🤖 AI Summary
This study addresses the challenge of automated fluency assessment for children’s speech in low-resource languages (Tamil and Malay). We propose an end-to-end lightweight framework: (1) robust speech-to-text transcription using fine-tuned multilingual ASR models (mBART/Whisper); (2) extraction of objective acoustic features—including phoneme error rate, speaking rate, and pause ratio; and (3) a novel integration of lightly fine-tuned GPT-based classifiers (GPT-3.5/4) that achieve high accuracy with minimal labeled data. To our knowledge, this is the first work to synergistically combine large language models with interpretable acoustic metrics for low-resource pediatric speech assessment. Experiments on Tamil and Malay child speech corpora yield a weighted F1-score of 86.5%, significantly outperforming ChatGPT-4o (+12.3%) and conventional machine learning baselines (+9.7%). The approach effectively alleviates the dual bottlenecks of scarce annotations and limited model generalizability in low-resource settings.
📝 Abstract
Assessment of children's speaking fluency in education is well researched for majority languages, but remains highly challenging for low resource languages. This paper proposes a system to automatically assess fluency by combining a fine-tuned multilingual ASR model, an objective metrics extraction stage, and a generative pre-trained transformer (GPT) network. The objective metrics include phonetic and word error rates, speech rate, and speech-pause duration ratio.
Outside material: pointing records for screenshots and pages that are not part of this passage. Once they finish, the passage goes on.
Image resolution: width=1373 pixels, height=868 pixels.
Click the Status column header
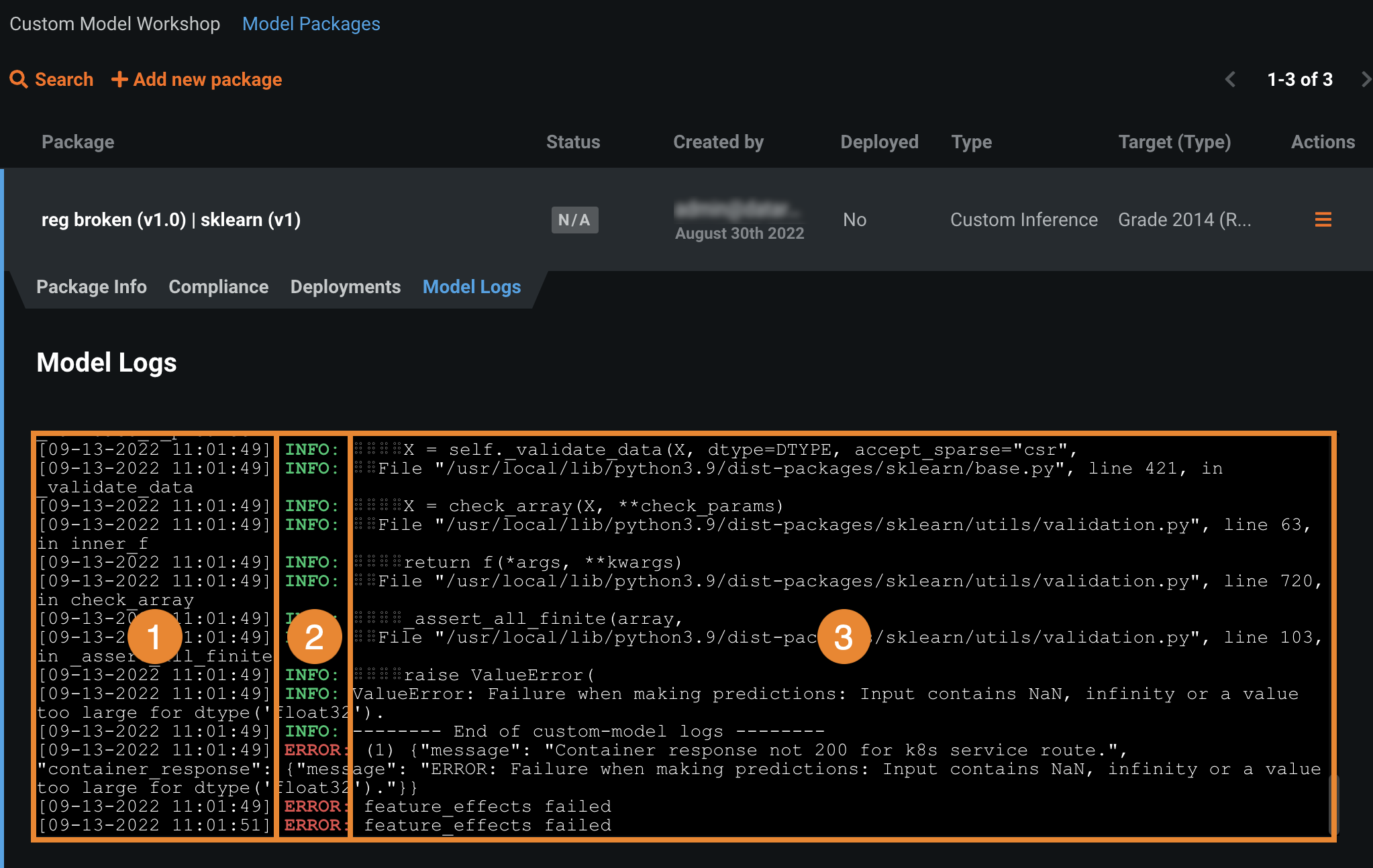pos(572,142)
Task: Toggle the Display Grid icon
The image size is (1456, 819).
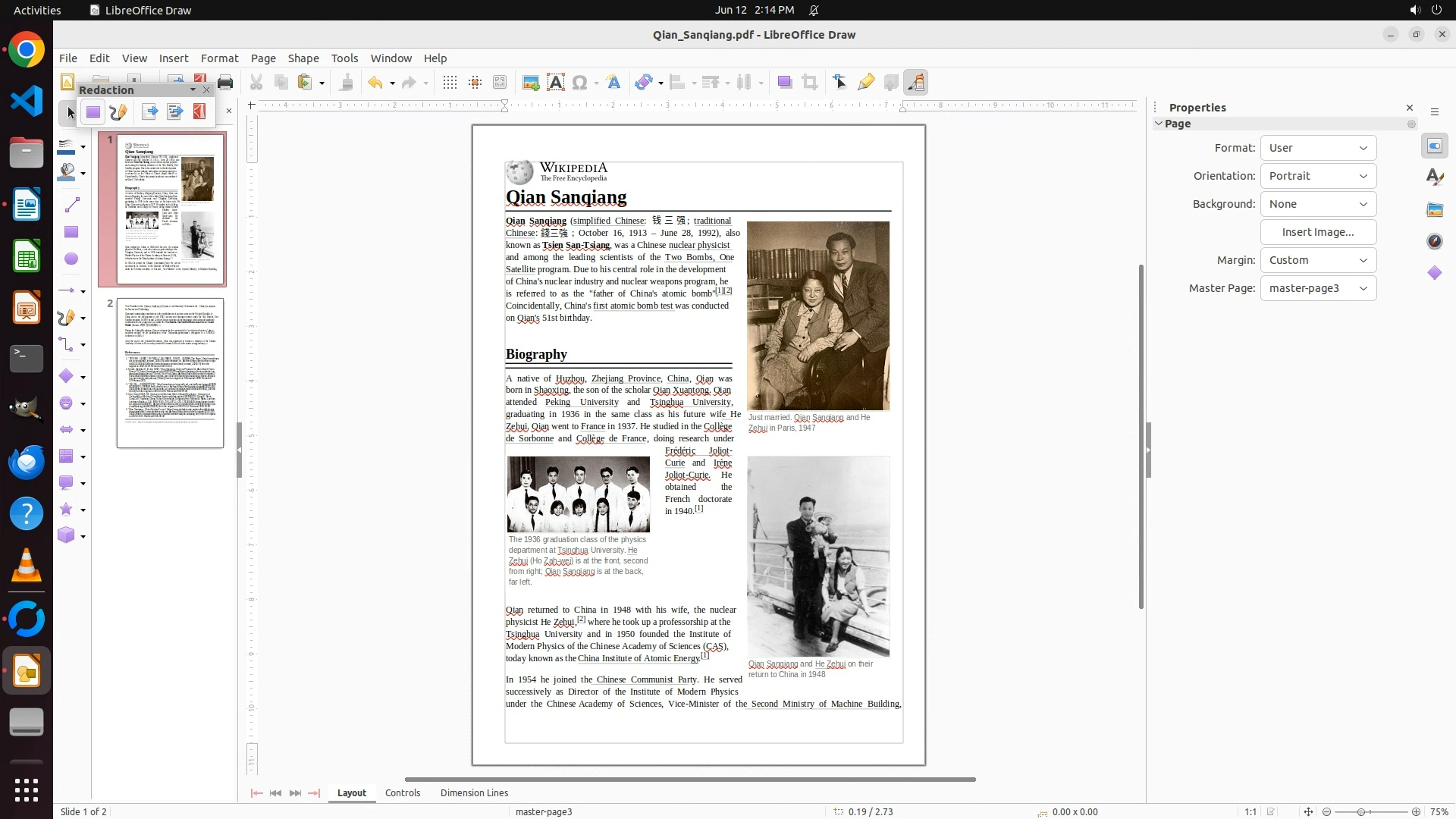Action: click(450, 83)
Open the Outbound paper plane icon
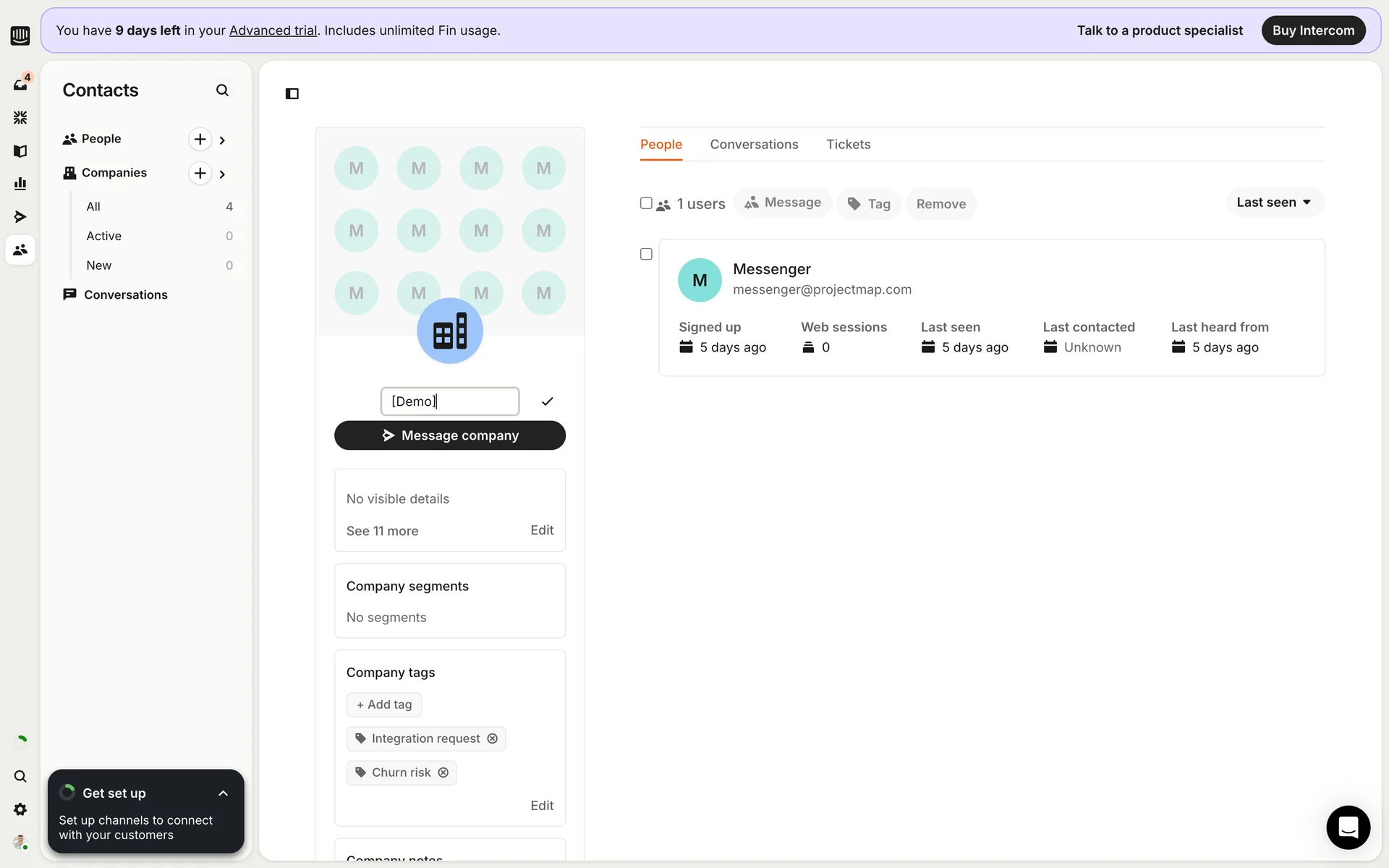The image size is (1389, 868). [20, 217]
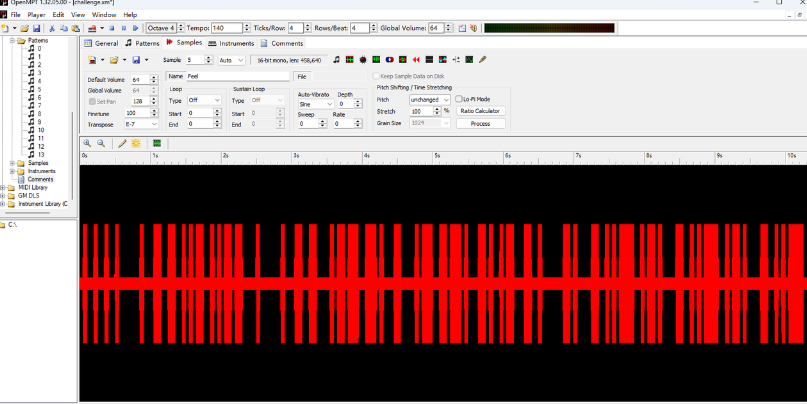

These are interpreted by a GPT-based classifier guided by a small set of human-evaluated ground truth examples, to score fluency. We evaluate the proposed system on a dataset of children's speech in two low-resource languages, Tamil and Malay and compare the classification performance against Random Forest and XGBoost, as well as using ChatGPT-4o to predict fluency directly from speech input. Results demonstrate that the proposed approach achieves significantly higher accuracy than multimodal GPT or other methods.